We also evaluate the retrieval performance of this model on query image. In practice, the vector before classification representing image features are taken and Cosine similarity matrix is used to retrieve the semantically nearest images. Given an image from the dataset, the model would pick out images belong to the same class as input in the form of a ranked list. As shown in Fig. 9, retrieval results of the proposed method on two datasets are compared with other approaches who also testify retrieval. Due to extra difficulty of recognizing text instances appeared in images of Drink-Bottle, results for all methods on Drink-Bottle are generally lower than on Con-Text. Retrieval mAP of the proposed method arrives at 76.48\({\%}\) and 67.62\({\%}\) on Con-Text and Drink-Bottle datasets which surpass previous best model by 0.98\({\%}\) and 2.23\({\%}\), respectively. Benefited from the semantic reasoning modules, the proposed network can obtain more discriminative features which eventually improve mAP in both classification and retrieval.
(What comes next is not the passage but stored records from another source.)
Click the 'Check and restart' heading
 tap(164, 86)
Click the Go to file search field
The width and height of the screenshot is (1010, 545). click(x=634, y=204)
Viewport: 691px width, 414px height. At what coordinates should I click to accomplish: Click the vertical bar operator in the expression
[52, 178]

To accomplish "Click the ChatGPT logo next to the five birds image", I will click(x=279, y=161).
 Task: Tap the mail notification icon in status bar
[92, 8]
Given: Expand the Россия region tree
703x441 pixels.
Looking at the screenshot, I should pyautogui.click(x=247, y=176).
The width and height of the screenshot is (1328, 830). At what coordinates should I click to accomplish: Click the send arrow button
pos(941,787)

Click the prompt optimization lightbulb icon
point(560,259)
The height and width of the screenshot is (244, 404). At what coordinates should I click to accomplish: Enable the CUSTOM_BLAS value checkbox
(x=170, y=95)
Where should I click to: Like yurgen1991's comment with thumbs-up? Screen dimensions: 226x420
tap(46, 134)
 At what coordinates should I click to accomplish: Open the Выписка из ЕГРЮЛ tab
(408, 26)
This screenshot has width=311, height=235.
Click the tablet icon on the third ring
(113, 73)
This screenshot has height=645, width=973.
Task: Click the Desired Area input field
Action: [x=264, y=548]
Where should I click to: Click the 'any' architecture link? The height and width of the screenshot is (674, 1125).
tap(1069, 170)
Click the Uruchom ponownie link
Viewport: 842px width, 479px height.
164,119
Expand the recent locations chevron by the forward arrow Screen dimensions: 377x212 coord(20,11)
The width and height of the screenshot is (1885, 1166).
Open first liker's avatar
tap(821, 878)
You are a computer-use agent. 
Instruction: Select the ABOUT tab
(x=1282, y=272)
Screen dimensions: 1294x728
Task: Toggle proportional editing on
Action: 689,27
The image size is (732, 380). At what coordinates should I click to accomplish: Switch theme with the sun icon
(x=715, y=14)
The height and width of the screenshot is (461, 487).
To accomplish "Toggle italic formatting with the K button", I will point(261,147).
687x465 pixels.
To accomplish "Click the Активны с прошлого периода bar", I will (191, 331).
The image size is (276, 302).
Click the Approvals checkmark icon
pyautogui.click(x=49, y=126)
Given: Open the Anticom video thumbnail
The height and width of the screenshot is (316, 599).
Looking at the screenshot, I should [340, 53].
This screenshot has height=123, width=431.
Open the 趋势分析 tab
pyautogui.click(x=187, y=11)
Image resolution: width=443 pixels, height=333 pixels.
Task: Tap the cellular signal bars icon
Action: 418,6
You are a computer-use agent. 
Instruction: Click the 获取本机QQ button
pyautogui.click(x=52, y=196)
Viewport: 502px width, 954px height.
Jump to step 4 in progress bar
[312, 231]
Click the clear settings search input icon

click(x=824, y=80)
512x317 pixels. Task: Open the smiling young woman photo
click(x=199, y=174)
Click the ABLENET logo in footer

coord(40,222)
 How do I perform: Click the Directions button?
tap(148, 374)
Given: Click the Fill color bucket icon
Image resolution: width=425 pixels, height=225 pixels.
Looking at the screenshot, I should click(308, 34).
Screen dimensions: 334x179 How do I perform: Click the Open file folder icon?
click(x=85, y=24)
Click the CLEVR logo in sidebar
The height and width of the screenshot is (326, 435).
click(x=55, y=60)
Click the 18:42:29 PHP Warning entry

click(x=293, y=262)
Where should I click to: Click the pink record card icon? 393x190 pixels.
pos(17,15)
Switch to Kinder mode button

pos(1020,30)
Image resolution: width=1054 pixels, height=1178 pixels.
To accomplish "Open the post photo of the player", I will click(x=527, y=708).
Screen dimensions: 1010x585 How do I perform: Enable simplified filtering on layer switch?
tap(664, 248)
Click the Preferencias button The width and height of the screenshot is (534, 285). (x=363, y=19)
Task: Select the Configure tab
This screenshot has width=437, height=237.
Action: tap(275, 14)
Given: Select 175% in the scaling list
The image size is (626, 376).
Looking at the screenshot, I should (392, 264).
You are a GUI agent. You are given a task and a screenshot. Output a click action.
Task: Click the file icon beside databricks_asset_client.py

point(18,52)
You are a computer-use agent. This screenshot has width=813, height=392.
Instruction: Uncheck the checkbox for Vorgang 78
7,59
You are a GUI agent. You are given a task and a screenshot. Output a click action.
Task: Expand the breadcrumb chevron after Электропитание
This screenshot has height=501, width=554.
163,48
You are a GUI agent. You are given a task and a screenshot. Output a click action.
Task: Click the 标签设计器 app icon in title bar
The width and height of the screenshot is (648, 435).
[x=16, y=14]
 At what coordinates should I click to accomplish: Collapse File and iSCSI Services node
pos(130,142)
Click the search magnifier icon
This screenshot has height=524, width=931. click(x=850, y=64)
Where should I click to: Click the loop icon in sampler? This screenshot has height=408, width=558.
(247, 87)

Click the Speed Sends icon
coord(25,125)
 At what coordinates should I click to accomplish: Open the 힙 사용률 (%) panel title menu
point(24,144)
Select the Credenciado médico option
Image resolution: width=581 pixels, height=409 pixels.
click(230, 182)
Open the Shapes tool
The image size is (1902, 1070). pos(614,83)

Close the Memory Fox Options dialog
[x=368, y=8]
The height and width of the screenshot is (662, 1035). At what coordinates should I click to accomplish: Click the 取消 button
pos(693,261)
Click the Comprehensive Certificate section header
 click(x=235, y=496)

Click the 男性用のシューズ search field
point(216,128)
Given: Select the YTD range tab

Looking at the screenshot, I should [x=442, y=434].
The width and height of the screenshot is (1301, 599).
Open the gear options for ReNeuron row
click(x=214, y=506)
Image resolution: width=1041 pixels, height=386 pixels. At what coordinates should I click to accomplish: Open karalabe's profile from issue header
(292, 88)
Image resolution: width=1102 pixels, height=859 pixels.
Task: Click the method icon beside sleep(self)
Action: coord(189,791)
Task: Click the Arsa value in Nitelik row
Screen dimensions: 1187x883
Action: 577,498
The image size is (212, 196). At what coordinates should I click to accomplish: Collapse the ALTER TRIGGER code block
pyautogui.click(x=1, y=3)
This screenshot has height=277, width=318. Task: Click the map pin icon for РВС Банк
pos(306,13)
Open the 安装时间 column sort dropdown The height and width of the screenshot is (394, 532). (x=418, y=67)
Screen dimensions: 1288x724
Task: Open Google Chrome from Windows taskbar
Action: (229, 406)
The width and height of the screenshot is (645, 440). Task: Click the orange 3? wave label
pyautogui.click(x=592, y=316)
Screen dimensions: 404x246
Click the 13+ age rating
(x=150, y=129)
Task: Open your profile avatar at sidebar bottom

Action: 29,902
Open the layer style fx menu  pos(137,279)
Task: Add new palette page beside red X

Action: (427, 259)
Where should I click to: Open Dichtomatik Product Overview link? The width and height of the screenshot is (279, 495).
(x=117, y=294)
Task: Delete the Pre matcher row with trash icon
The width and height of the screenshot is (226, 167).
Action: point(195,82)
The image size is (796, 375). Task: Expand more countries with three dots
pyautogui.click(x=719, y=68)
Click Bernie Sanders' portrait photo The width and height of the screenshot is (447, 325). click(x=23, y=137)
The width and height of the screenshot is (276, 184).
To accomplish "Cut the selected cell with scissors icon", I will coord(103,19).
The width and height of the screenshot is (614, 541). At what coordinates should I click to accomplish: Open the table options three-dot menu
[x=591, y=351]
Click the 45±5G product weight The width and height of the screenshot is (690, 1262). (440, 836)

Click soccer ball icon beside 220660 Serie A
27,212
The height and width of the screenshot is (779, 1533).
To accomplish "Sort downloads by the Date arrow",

Figure 9 shows the retrieval performance comparison of our GA-SRN with other content-based image classification methods Sun et al. [11], Teh et al. [41] and Zeng et al. [42] on CUB-200-2011 dataset. The proposed method achieves relatively higher results than current methods, which could be explained as our better ability to discriminate subtle differences in recognizing categories. At the same time, the comparative experiments show that Sun et al. [11] shows comparatively the best results among all. This might be because of its specific focus on local discriminative region location and feature representation based on high-response region searching which is extremely contributing to content-based image retrieval.

5 Conclusions

In this paper, an end-to-end feature-relationship enhancement concerning network for FGIC is proposed. In specific, semantic relationship reasoning with positional features is firstly realized for both local and textual encoding by the proposed GFRE with efficient GAT. GFRE could provide feature representation and relation exploitation between any two input features. M3JSR is established by cross-modal GFREs with multi-head fusion for re-representing visual and text encoder outputs. This module enhances previous multi-modal reasoning with GCN to some extent. Ablation studies verify the effectiveness of generating more discriminatively represented features by the proposed semantic reasoning modules and rearranged positional encoding. Experimental results show that the proposed method achieves slightly more surpassing results on Con-Text, while mistakenly embedded text instances initially on certain Drink-Bottle images may hinder downstream structural advance from taking effect. Future studies might seek for more competent text embedding network in practice to deal with basic errors caused by recognition on varying scene text. Also, improvement could be further made on GAT-based semantic relationship enhancement structure.